Le beurre était produit localement à cette époque. J’ai souvent participé à la collecte des bidons dans les rangs de la paroisse avec un employé de la coopérative. Il était commode, pour lui, d’avoir un « helper » qui approchait les bidons vides à la porte du camion et rangeait les bidons pleins à l’autre bout de la plateforme. Le beurrier recevait la crème des « habitants » et effectuait ou supervisait toutes les tâches, de la réception à l’emballage en passant par les tests de gras et le barattage, avec des ressources minimales et des mesures de sécurité à l’avenant : quand il sortait le beurre avec sa grande palette de bois, un gamin pouvait se hasarder à passer le doigt par l’ouverture de la grande baratte pour un « test de qualité »…
La cour de la beurrerie pouvait servir d’espace de jeux. Une simple « canne » au milieu de la cour pouvait occuper des enfants pendant quelques heures. Certains soirs d’hiver, on pouvait voir deux Bérubé contre deux Deschênes avec une balle, des bâtons de hockey rafistolés, des bidons comme poteaux de but. Mais le centre d’intérêt hivernal était à quelque 200 pieds derrière la beurrerie et le magasin général : c’était « l’écluse », un étang artificiel, qui servait de patinoire aux petits et grands enfants du quartier. Personne n’aurait eu l’idée de patauger dans ce plan d’eau fangeux avant le gel, mais, si le temps le permettait, on pouvait y tourner en rond pendant quelques semaines en hiver. En sécurité ? C’est une autre question.
Cet étang aujourd’hui disparu avait été formé en barrant le ruisseau des Charlots, ainsi désigné en l’honneur de Charles et Narcisse Duval, les frères un peu spéciaux du notaire Zéphirin. Ce barrage avait été construit pour servir de réservoir en cas d’incendie dans le village.

Le ruisseau avait un faible débit. En bas du barrage, il coulait derrière la beurrerie et passait sous le magasin général (!) puis sous le chemin du Roy. De là, jusqu’à la route nationale, on aurait pu théoriquement y lancer des petits voiliers à la Paolo Noël, mais, à une époque où le village n’avait pas de système d’aqueduc et d’égout, personne n’avait le goût d’y mettre le pied. Le ruisseau prenait parfois une teinte laiteuse, dont on devinait l’origine, et Dieu sait ce qui pouvait tomber du magasin général…
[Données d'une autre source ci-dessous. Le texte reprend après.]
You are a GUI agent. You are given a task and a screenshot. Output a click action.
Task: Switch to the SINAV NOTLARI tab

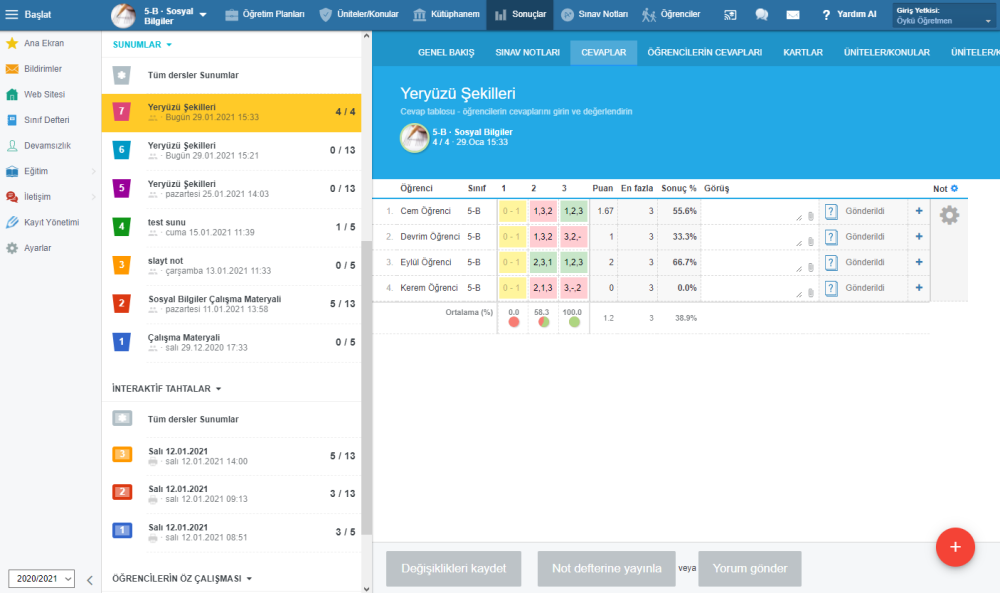[527, 52]
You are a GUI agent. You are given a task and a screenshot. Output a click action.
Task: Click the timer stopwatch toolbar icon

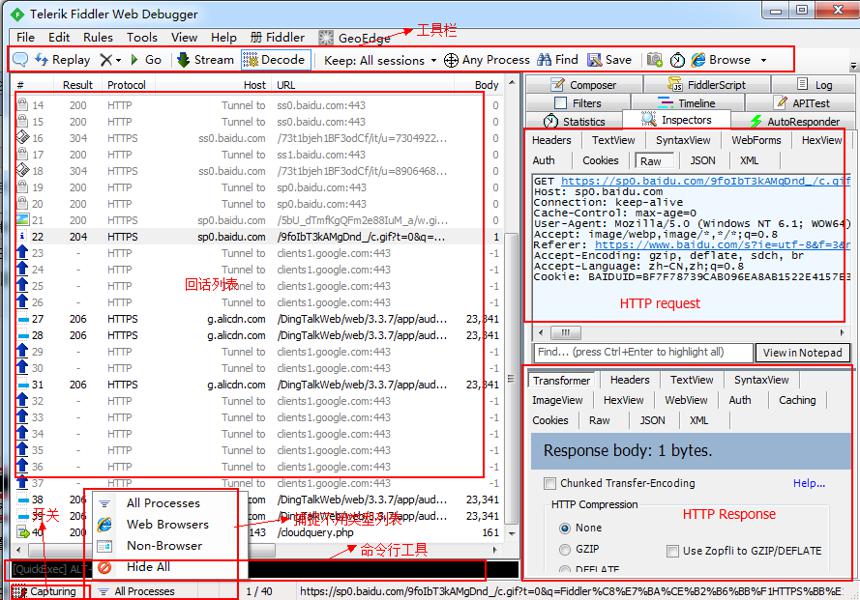coord(677,60)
Dans La Patrie du 6 avril 1947, Gérard Ouellet imaginait sa paroisse en 1997 : « […] le ruisseau des Charlots, qui dégageait des odeurs nauséabondes en été — vous vous souvenez les anciens — […] se perd dans le très moderne système d’égouts qui a remplacé celui de 1948 ». Ouellet était optimiste : la « modernité » est venue seulement dans les années soixante et on a décidé d’acheminer les eaux usées directement dans le fleuve, une mauvaise nouvelle pour les pêcheurs à la loche à l’est du quai et les baigneurs à la « plage » du Castel.